Diagnóstico ágil – O diagnóstico correto é a base para decisões rápidas e eficazes no tratamento da leucemia. A classificação adequada do tipo da doença permite indicar terapias específicas desde o início e, quando necessário, encaminhar o paciente de forma mais rápida para o transplante de medula óssea. Esse cuidado evita atrasos, reduz o risco de tratamentos inadequados e impacta diretamente a resposta clínica e a qualidade de vida do paciente.

Acesso ao tratamento: avanços e desigualdades – O tratamento da leucemia evoluiu de forma significativa nos últimos anos e, hoje, inclui quimioterapia, terapias-alvo e terapias celulares, de acordo com o perfil de cada paciente. No entanto, o acesso a esses recursos ainda é desigual no Brasil, com diferenças importantes entre o sistema público e o sistema privado de saúde – desigualdade que impacta diretamente os desfechos clínicos.

Um estudo brasileiro publicado em 2024, na revista científica Blood, uma das principais publicações internacionais da American Society of Hematology – ASH, analisou 235 pacientes com leucemia mieloide aguda (LMA) tratados nos dois sistemas e evidenciou disparidades relevantes. A mortalidade precoce foi de 26,8% no sistema público, contra 9,8% no sistema privado. A sobrevida global mediana foi de sete meses entre pacientes atendidos na rede pública, comparada a 22 meses no sistema privado, além de uma sobrevida livre de progressão significativamente menor no SUS.

Esses dados, afirma o Dr.
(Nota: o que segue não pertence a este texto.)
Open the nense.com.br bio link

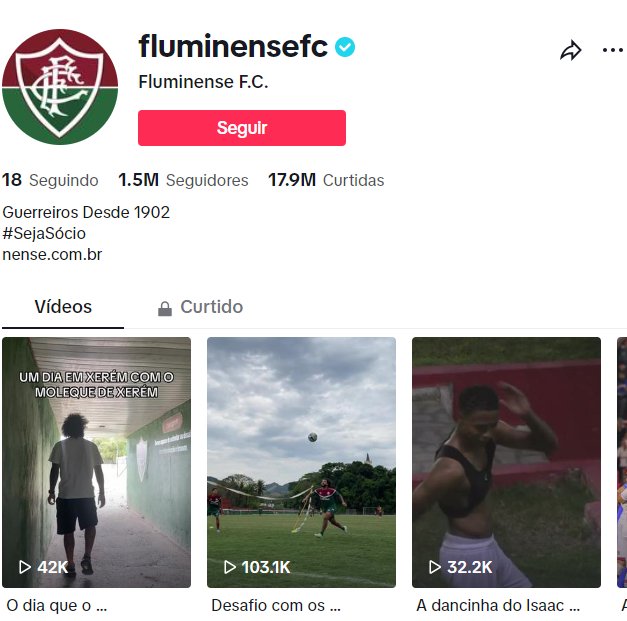point(52,255)
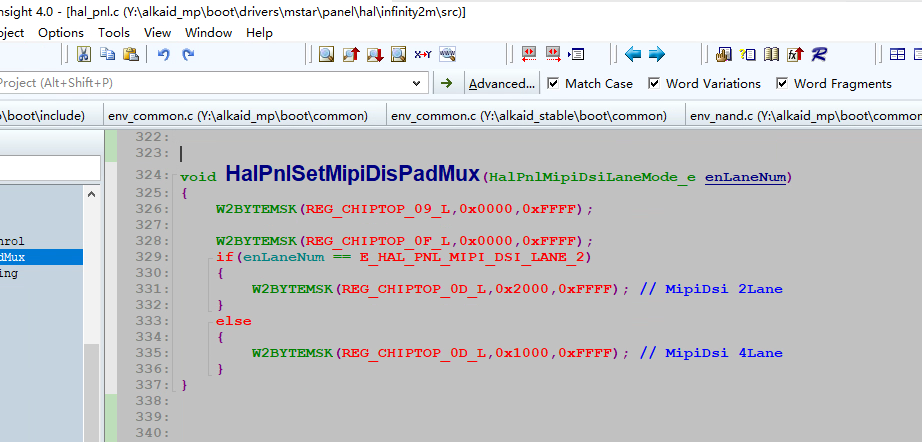
Task: Click the green arrow search go button
Action: click(446, 83)
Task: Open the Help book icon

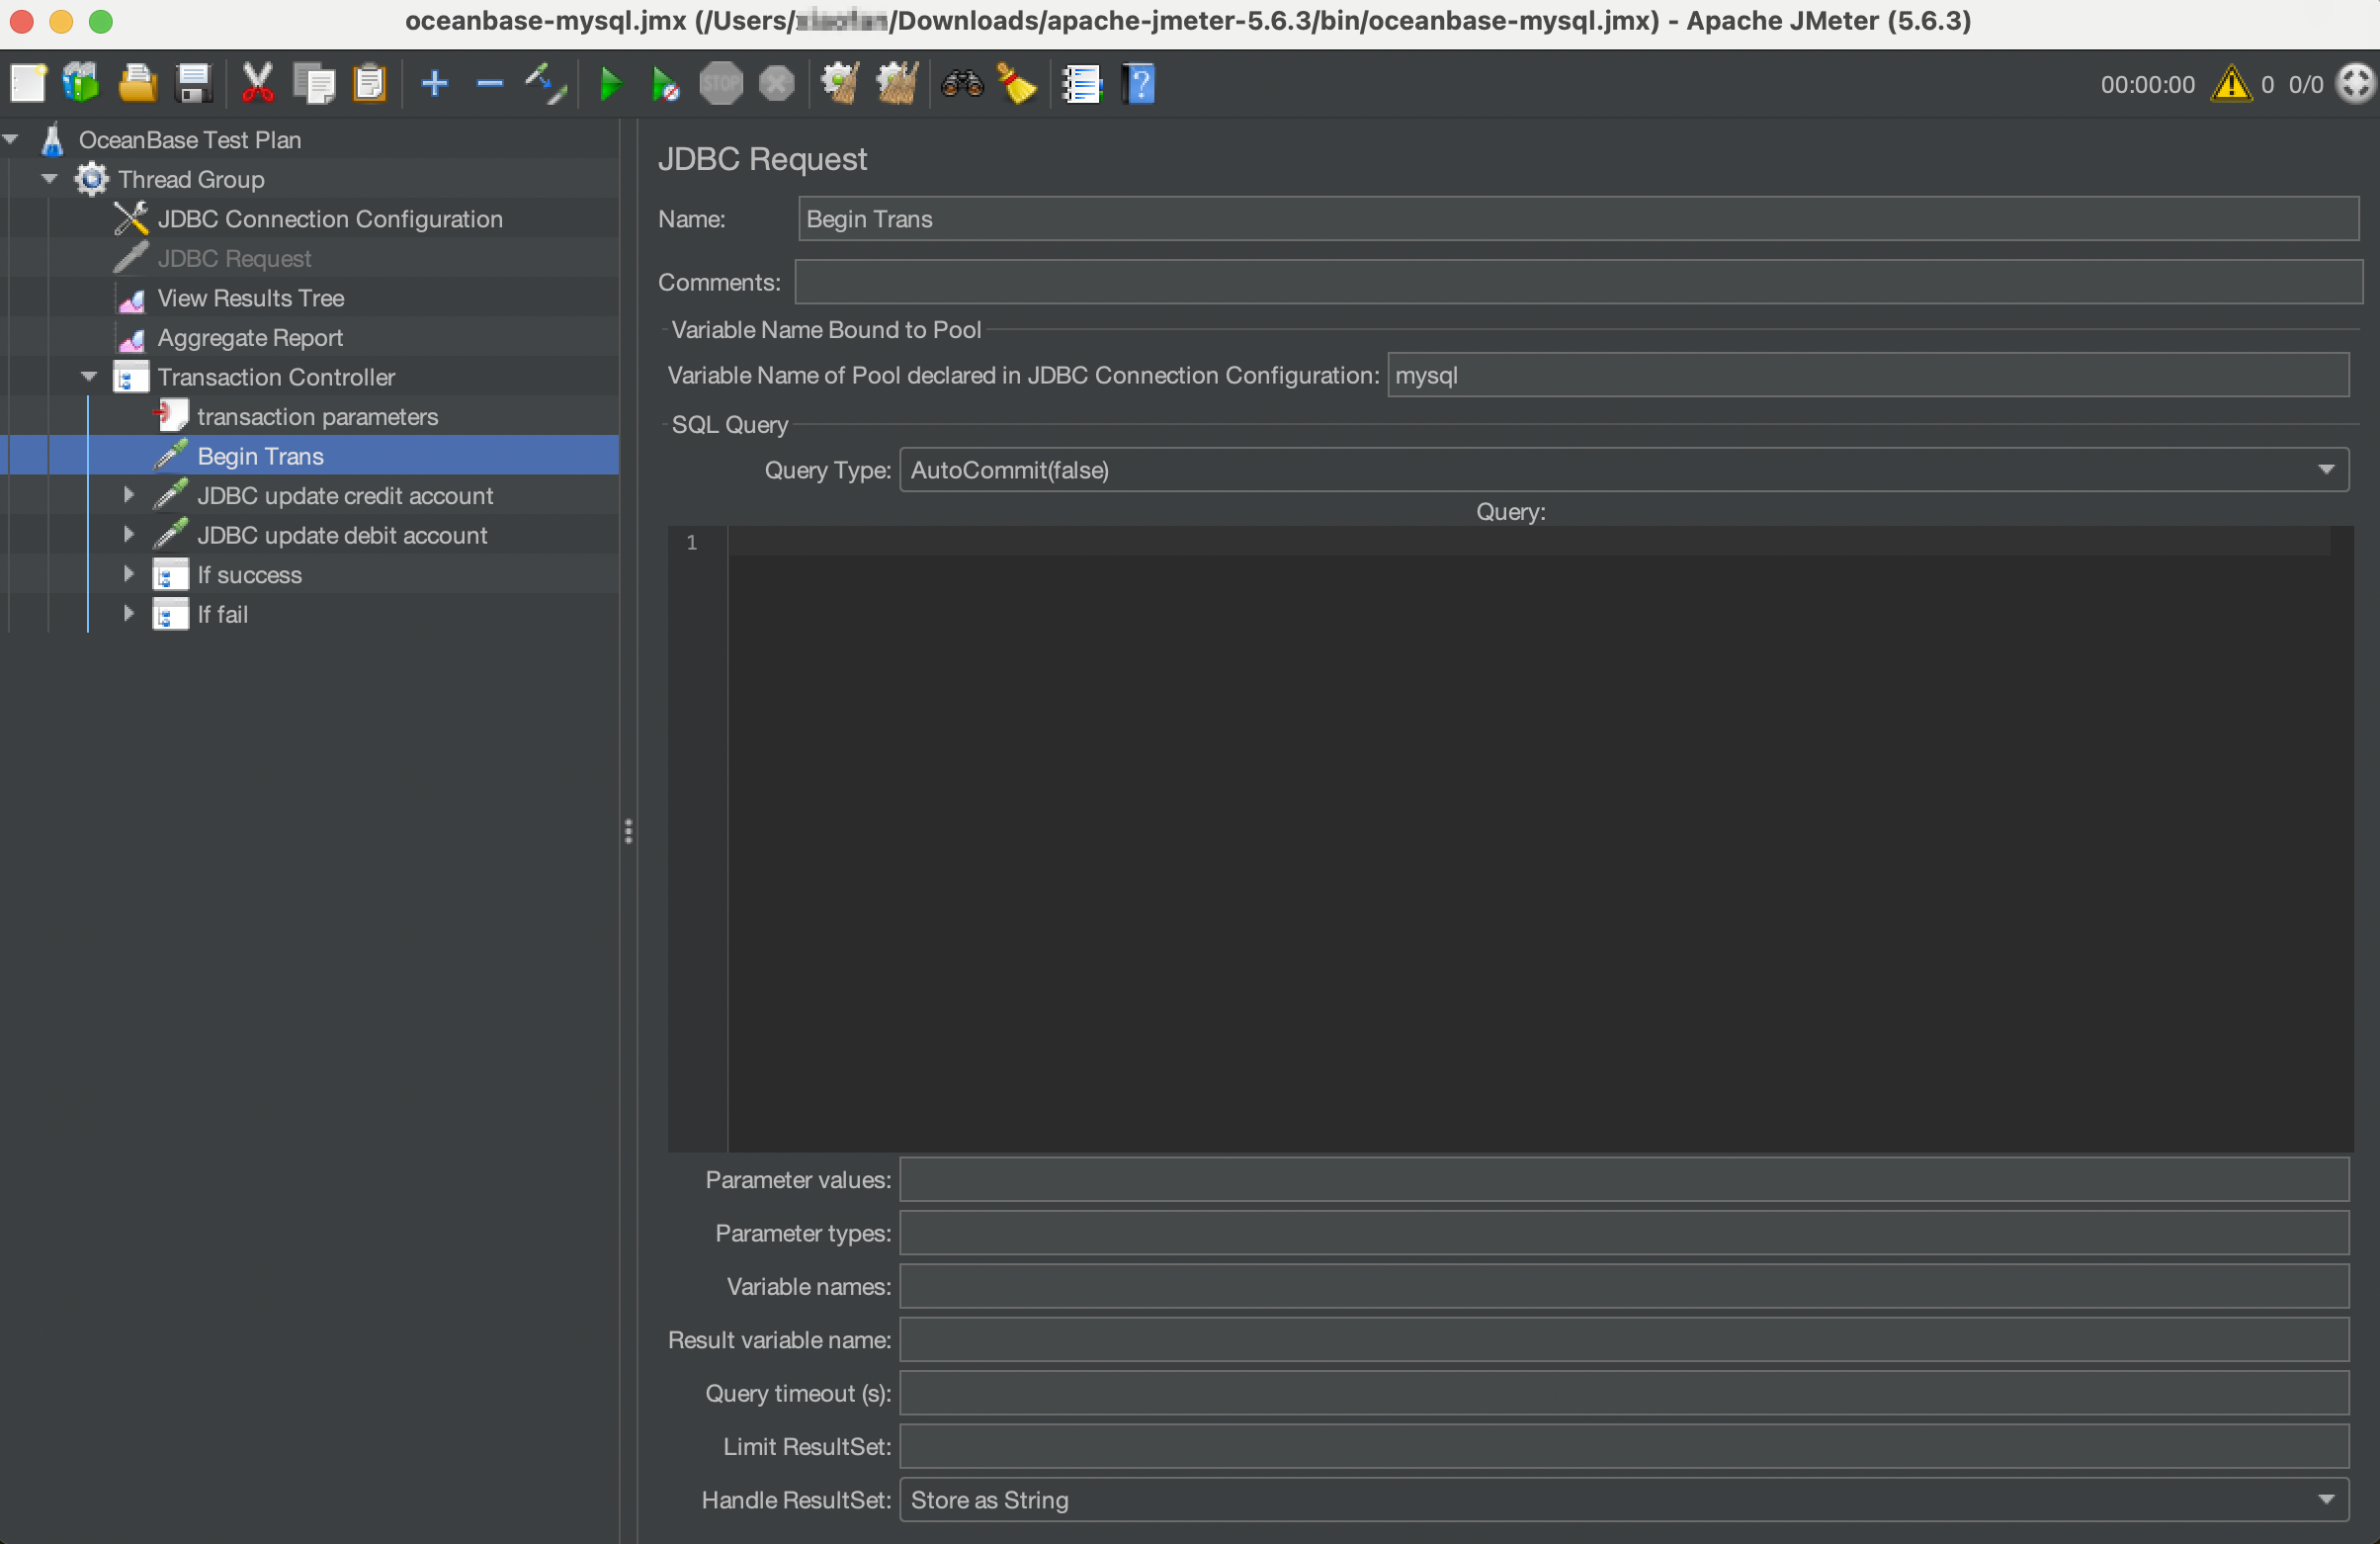Action: pyautogui.click(x=1138, y=84)
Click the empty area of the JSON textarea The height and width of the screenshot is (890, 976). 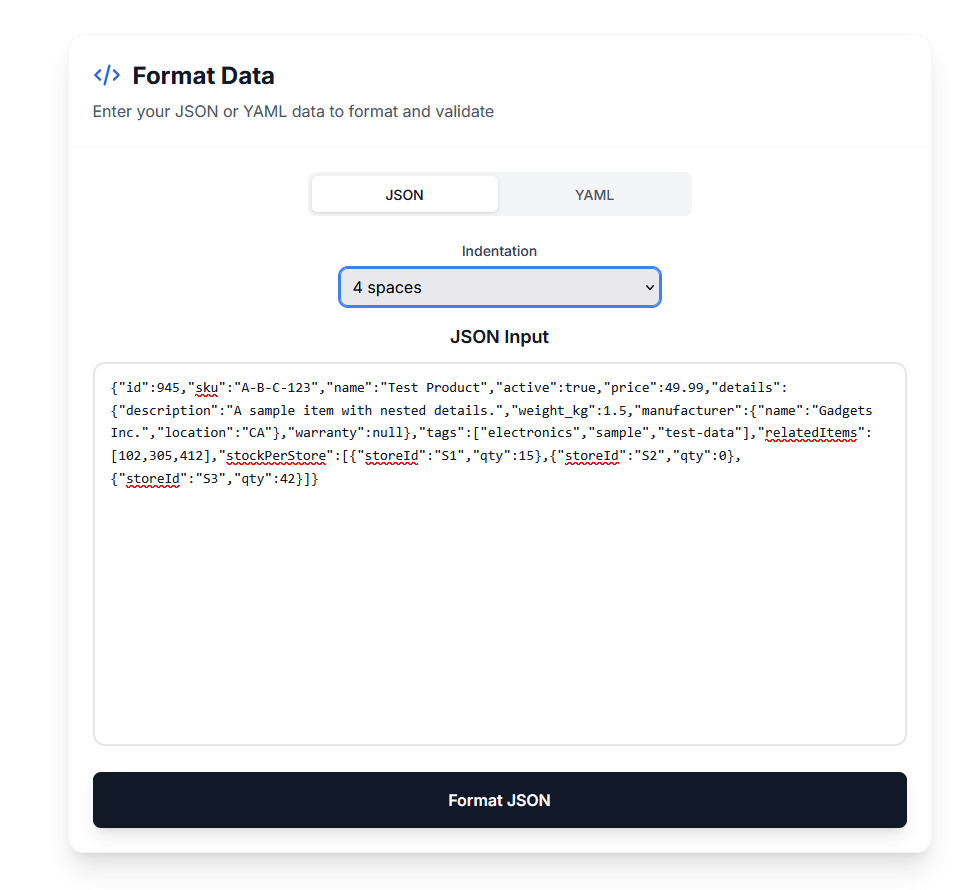(x=499, y=620)
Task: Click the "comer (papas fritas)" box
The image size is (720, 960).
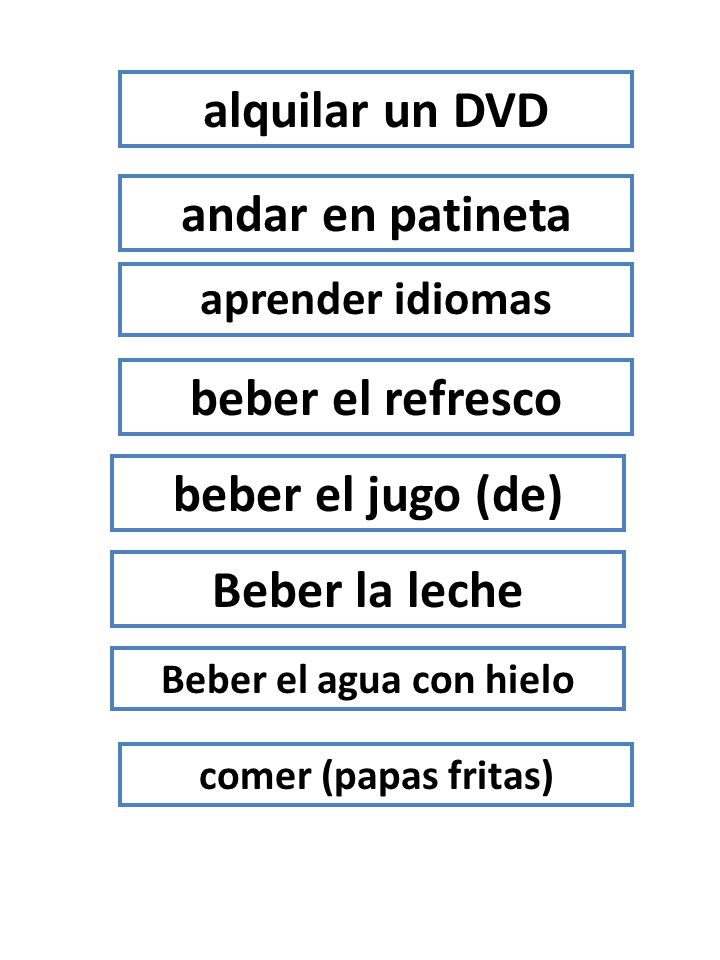Action: 375,774
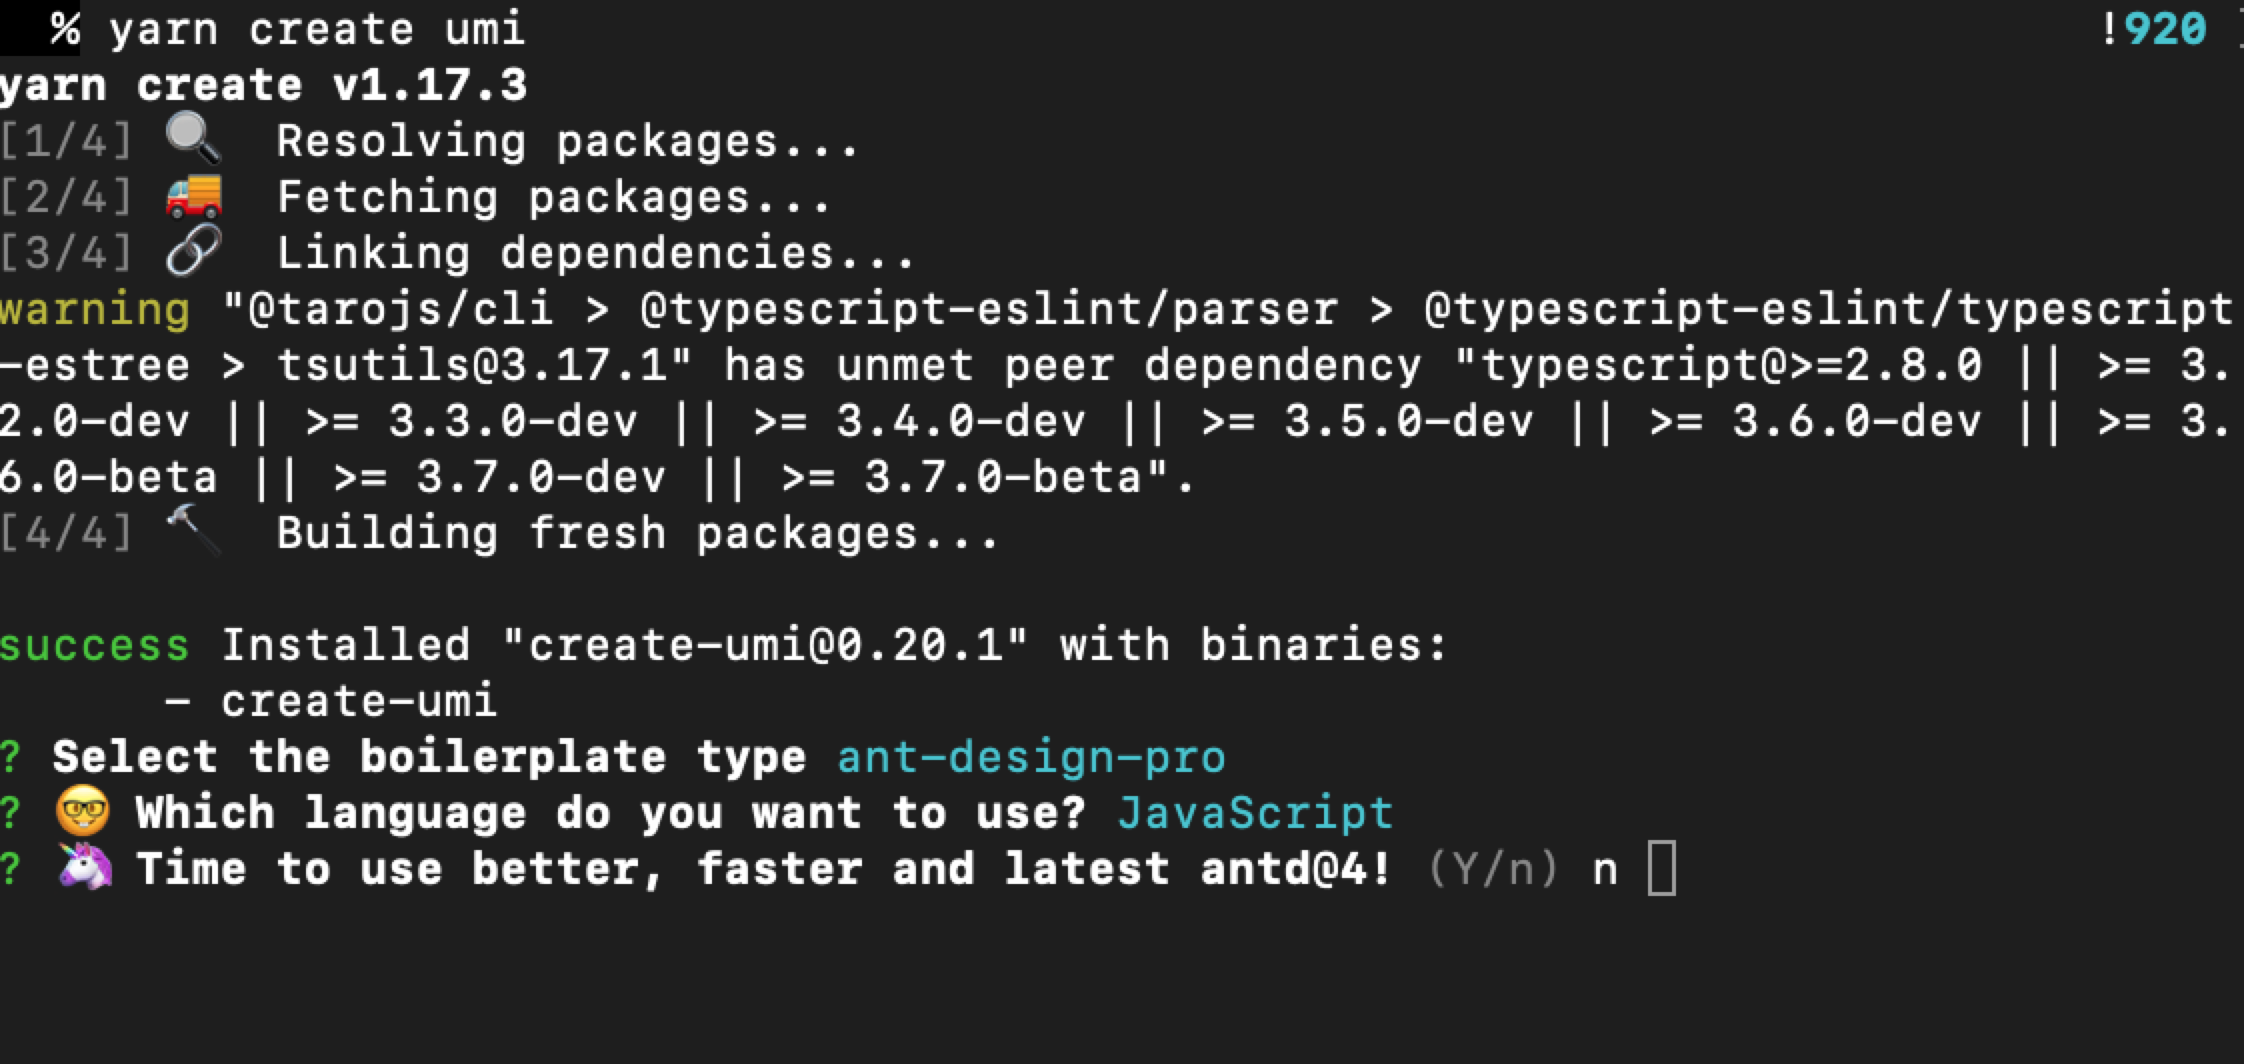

Philip Bachour, “mostram que o acesso ao diagnóstico adequado e às terapias corretas não é apenas uma questão de estrutura, mas um fator que interfere diretamente na chance de sobrevivência do paciente”.

Os resultados do estudo indicam que fatores como menor acesso a exames moleculares avançados, como painéis de sequenciamento genético – NGS, e a disponibilidade limitada de terapias inovadoras, contribuem para diagnósticos menos precisos e tratamentos menos individualizados no sistema público. Mesmo pacientes mais idosos e com maior número de comorbidades apresentaram melhores desfechos quando tratados em serviços privados, evidenciando o impacto do acesso à estrutura especializada.

Com a campanha “Fevereiro Laranja”, a população tem, assim, a oportunidade de se informar melhor sobre o que realmente importa quando o assunto é leucemia. A ação é também um incentivo à doação de medula óssea, gesto solidário que pode representar a chance de cura para milhares de pessoas.

A doença afeta a produção de glóbulos vermelhos (causando anemia, fadiga, palidez), plaquetas (causando sangramentos, hematomas) e glóbulos brancos (causando infecções). Assim, ao sentir fadiga/fraqueza, febre, infecções frequentes, palidez, hematomas/sangramentos fáceis, perda de peso inexplicada e suores noturnos, procure imediatamente um hematologista.  Ele é o profissional da saúde especializado no diagnóstico, tratamento e prevenção de doenças do sangue, medula óssea, baço e gânglios linfáticos, além da leucemia.